1. Understand food labels.
Did you know that 4 grams of sugar equals 1 teaspoon? Just knowing this one equation was a revolution for me! Food labels are confusing or present units of measure that are often unfamiliar to us. When I look at labels now, for example, on a package of granola (even organic and natural), and see that is has 12 grams of sugar per serving, I ask myself if would sprinkle 3 teaspoons of sugar on my cereal?
In May 2016, the FDA announced that it will issue new food labels to reflect updated health and nutrition information. One significant change is that the amount of added sugar in the total sugar will be noted, but there is still no translation of grams to a measuring spoon, an everyday tool, so it still leaves most people in the dark. For the overall serving size on the new labels, grams will be translated into a measuring cup size, e.g. 55 grams is 2/3 cup and this will be very helpful. Certainly, some progress here, but it took 20 years to change this label, and it will be another 2 years until we see them. I think it best to take some action ourselves!
What about foods that don’t come with packaging? How can we assess healthy portions? I always recommend to my clients that they keep a set of measuring spoons and cups on their counter. They each come with 4 sizes. Realizing what a serving is, rather than pouring it freely from a container is really eye opening.
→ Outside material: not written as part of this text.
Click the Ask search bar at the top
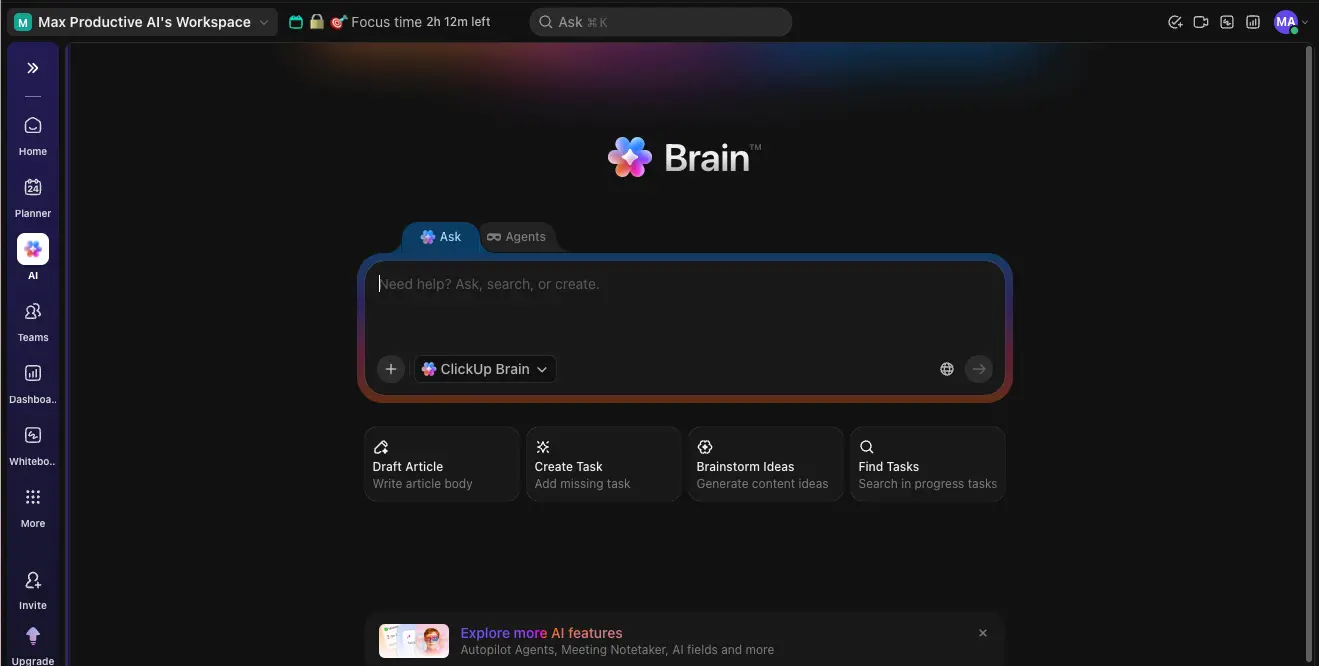The image size is (1319, 666). [x=660, y=21]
With practice, you develop a visual sense of portions and this is the key to portable and reliable portion control wherever you may be.
3. Proportion your meals.
Building a nutritious plate for any meal is not only about portions, it's about proportions, as well.
A great plate template is:
- 2/4 of the plate: veggies (1 – 2 cups)
- ¼ of the plate: a whole grain (1 cup)
- ¼ of the plate: a protein (3 ounces or 1 cup of legumes).